Introducing his plan to reduce prescription drug prices in America today, Donald Trump said his government would focus on “tougher negotiation, more competition, and much lower prices.”
The president criticized drug makers and insurance companies for failing to put “American patients first.” After listing a series of measures aimed at the US market—such as encouraging competition between pharmaceutical companies through new patent laws, penalizing drugmakers that raise prices, and making more drugs available over-the-counter—Trump moved onto a familiar scapegoat: the rest of the world.
“When foreign governments extort unreasonably low prices from US drugmakers, Americans have to pay more to subsidize the enormous cost of research and development,” he said. “In some cases, medicines that cost few dollars in another country cost hundreds of dollars in America, for the same pill, with the same ingredients, in the same package, made in the same plant—and that is unacceptable.”
He continued:
It’s time to end the “global freeloading” once and for all. I have directed US trade representative Bob Lightheizer to make fixing this injustice a top priority with every trading partner, and we have great power over the trading partners—you’re seeing that already.

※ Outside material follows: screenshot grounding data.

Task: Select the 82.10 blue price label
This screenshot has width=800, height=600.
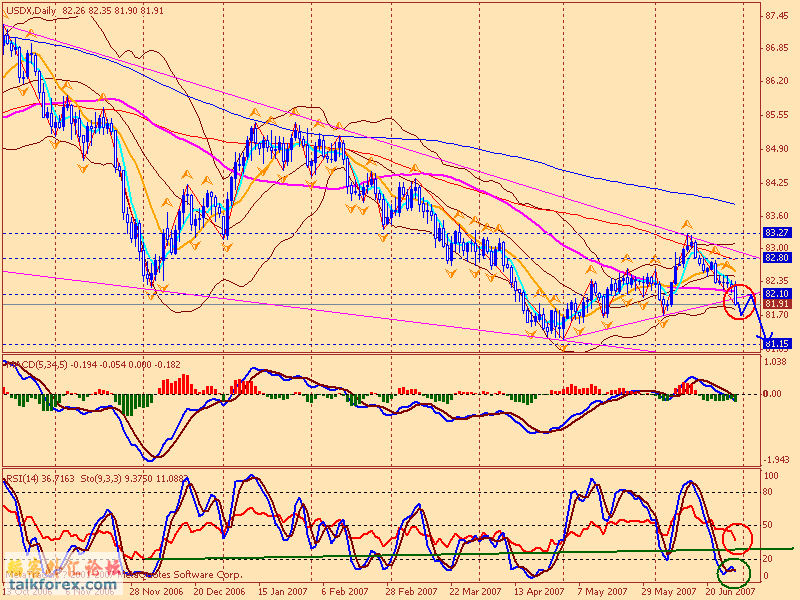Action: pos(778,293)
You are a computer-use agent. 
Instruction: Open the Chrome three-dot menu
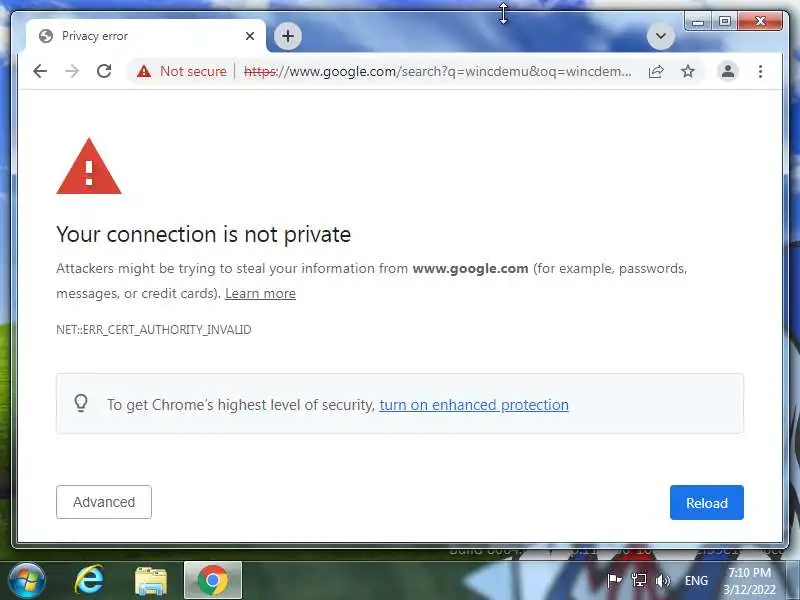coord(760,71)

America will not be cheated any longer, and especially will not be cheated by foreign countries. The American people deserve a health care system that takes care of them, not one that taxes and takes advantage of our patients, and our consumers, and our citizens.

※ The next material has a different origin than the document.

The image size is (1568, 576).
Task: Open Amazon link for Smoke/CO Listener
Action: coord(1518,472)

Trump is right that American prescription drug prices are unfairly high in America. And it is true that the US is the biggest funder of research in the pharmaceutical and biomedical sectors. But that is not what keeps the cost of medications so much higher in the US.

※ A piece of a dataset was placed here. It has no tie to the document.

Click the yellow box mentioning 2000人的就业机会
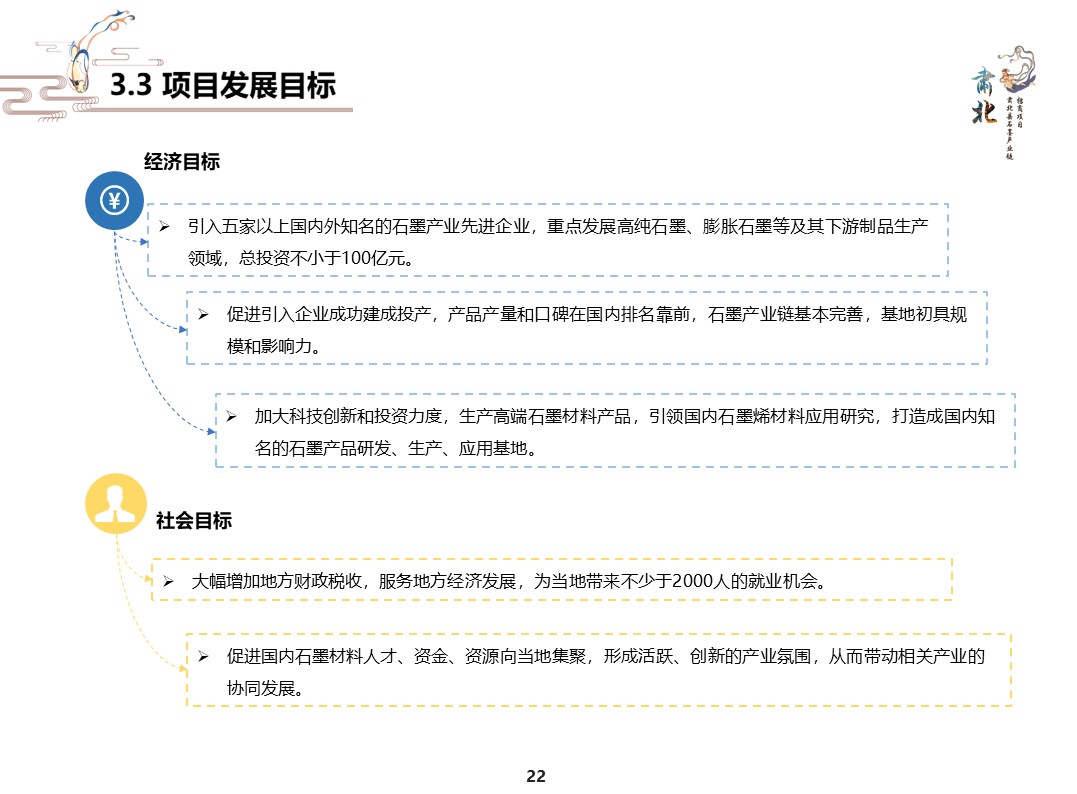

As Quartz noted in the past, one reason the US can’t get low drug prices is because it lacks the bargaining power of a cohesive public health system, unlike in countries with socialized medicine. In the US, the task of negotiating drug prices is left to individual care providers rather than a single, large, publicly funded buyer .
Pharmaceutical companies also pass on the expense of their enormous marketing campaigns to American consumers. The US is one of only two countries (the other is New Zealand) that allows direct-to-consumer advertisement of prescription drugs, while elsewhere promotion is limited to medical professionals. This affects the cost of the drug far more than research and development according to Robert Yates, former World Health Organization senior health economist.
It’s also worth noting that pharmaceutical companies have higher profit margins than most other sectors (with the sole exception of software).
In other words, pharmaceutical companies don’t need to charge more in the US to offset research costs for drugs that they sell elsewhere; they do so because they can.